Bio-filtration, or the life support system as some aquarists call it, comes in several guises. The current best is live rock, whether that is aqua cultured or from the ocean. The rock from the ocean offers the possibility of a greater diversity of life in addition to the desired bacteria, but this includes of course unwanted life, such as certain crabs and shrimps, not to mention aiptasia anemones (now aren’t they just every aquarist’s favourites!).

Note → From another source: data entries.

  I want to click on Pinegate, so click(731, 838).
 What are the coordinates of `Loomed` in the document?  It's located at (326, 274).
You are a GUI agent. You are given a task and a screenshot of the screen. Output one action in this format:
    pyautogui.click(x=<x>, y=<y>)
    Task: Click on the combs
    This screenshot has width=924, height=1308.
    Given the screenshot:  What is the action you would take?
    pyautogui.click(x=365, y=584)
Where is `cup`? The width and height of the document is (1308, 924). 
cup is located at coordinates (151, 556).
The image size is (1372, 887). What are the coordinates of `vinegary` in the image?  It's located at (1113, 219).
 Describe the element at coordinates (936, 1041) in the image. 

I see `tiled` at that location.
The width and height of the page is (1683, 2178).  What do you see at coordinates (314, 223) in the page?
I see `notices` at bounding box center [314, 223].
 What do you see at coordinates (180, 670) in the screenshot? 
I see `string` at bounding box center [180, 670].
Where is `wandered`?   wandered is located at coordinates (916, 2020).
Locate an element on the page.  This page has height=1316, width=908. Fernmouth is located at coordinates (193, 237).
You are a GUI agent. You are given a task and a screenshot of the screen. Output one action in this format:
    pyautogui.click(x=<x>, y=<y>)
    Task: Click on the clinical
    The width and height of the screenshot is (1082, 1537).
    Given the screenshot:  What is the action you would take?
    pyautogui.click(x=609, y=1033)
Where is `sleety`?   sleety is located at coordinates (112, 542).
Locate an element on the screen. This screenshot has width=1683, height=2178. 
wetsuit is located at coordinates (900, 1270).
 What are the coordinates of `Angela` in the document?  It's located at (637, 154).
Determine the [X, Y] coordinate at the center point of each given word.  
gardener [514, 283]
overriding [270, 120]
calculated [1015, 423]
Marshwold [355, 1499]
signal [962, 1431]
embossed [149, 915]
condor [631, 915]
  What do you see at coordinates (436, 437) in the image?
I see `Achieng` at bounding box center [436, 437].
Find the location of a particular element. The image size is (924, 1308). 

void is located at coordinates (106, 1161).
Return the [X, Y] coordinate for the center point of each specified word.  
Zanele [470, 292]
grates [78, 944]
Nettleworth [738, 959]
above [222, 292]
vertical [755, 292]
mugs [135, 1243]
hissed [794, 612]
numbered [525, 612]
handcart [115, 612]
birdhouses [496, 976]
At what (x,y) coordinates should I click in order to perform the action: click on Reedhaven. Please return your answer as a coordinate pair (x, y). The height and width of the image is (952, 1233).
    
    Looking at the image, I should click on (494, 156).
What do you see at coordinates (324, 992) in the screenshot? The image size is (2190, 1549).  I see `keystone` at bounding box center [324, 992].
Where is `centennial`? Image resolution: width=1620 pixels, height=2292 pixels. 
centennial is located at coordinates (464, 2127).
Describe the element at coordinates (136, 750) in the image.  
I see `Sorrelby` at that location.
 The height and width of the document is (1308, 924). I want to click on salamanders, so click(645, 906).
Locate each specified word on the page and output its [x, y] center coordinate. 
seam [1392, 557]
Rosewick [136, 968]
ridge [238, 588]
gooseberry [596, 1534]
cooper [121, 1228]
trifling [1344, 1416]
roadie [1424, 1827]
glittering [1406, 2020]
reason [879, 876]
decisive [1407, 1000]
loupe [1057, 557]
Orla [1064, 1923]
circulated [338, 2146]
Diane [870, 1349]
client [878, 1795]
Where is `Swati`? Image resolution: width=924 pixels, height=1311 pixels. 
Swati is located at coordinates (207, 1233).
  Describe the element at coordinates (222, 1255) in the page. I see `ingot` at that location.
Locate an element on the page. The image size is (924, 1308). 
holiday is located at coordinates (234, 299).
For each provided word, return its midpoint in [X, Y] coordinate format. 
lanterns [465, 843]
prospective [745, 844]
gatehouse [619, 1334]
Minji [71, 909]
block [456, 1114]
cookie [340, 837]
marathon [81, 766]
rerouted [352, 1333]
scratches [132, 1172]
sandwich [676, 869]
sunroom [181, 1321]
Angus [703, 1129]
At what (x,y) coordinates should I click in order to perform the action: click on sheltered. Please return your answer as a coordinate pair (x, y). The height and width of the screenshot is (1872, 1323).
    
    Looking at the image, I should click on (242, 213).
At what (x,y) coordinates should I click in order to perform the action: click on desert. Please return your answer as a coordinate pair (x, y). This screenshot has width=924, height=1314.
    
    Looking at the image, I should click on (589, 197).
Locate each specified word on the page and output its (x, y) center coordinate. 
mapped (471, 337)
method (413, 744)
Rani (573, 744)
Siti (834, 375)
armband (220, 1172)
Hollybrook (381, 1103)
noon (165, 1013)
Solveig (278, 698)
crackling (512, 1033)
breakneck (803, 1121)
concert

Then there is the canister filter, a device that has been in use for many, many years. They are much improved nowadays with much easier access, meaning that most have got rid of those fiddly little clips that used to be used to keep the lid on. Most come with removable chambers thus making the insertion of media for mechanical, bio or chemical filtration easy. The canister is really well proven and highly reliable. Though not often thought of this way, they really operate a ‘closed loop’ when connected.
There is a further piece of equipment that isflui designed for bio-filtration, but it is not so well known. This is the fluidized bio-filter. Basically the device is a tube usually constructed of acrylic, with an inlet at the bottom and an outlet at the top. Inside is a quantity of sand – not just any sand but a type that resists wear in the tumble action it has to endure. A pump or powerhead is connected to the bottom inlet and the outlet at the top is fed back to the aquarium, usually at the opposite end. Sometimes the device is supplied with an inlet filter to help keep the sand clean, but if not it is easy enough to put a foam filter on the pump or powerhead.
As the seawater is pumped through the sand, the sand is ‘fluidized’. This means that the flow of seawater pushes the sand upwards with enough force to keep it loose, but not enough force to make it hurl about the tube. The result is that each grain of sand presents all of its area for colonization by bacteria. Such is the area that a fairly small unit can deal with a fairly large aquarium. Of course this also depends on the bio-load – a fish only system usually presents a larger load than a reef system.
The downside of this type of bio-filtration is that the nitrogen cycle will operate very efficiently, the bacteria converting ammonia to nitrite, then nitrite to nitrate, but it stops there. So nitrate will slowly build up in the seawater degrading its quality. This also applies to a canister filter.
The fluidized bio-filter is a perfectly viable alternative when a system is being considered. The units are usually ‘hang-on’ and easily fitted. The sand in the tube tends to degrade over a long period and the manufacturer often puts in a small bag for replacement purposes. The manufacturer will also advise the flow rate that is required to fluidize the sand correctly.
It is important that the aquarist maintains good general seawater circulation in the display aquarium as the bacteria that inhabit this type of device depend on the seawater’s oxygen content, in the same way as a canister filter and live rock. Also, in addition to the other benefits, routine seawater changes are required to control any nitrate build up.